Activity
The lines to return are those from the line holding "At what coordinates" through the last line of the entries below, both included, written exactly and without pictures.
- Opening Delimiter -
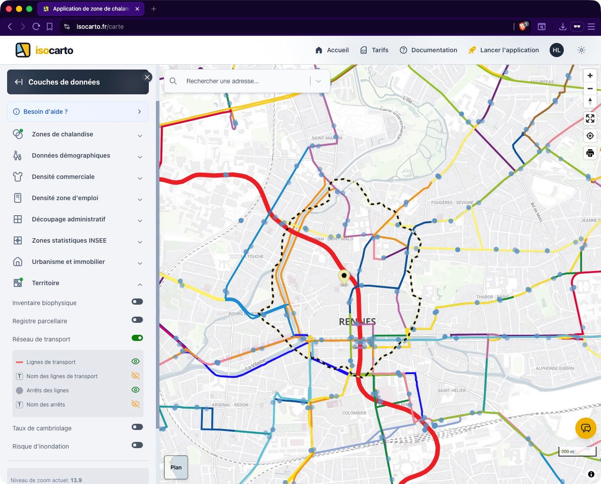Turn on Risque d'inondation toggle
Viewport: 601px width, 484px height.
pos(137,445)
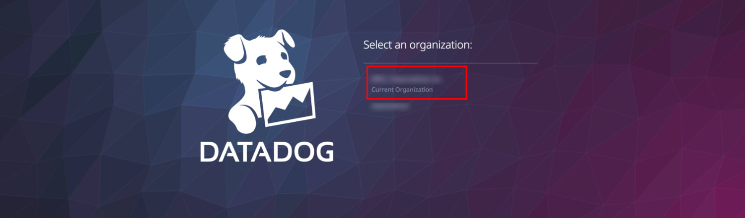This screenshot has width=745, height=218.
Task: Click the zigzag line inside the chart graphic
Action: [x=290, y=106]
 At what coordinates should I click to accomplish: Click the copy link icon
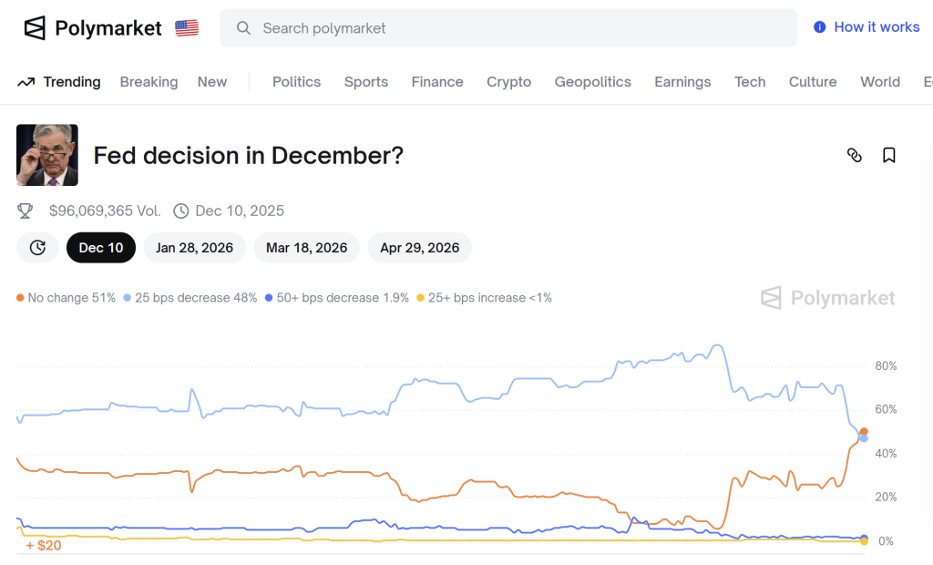click(854, 155)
- Closing Delimiter -
Output of the task
 At what coordinates should I click to accomplish: Click the copy link icon
click(854, 155)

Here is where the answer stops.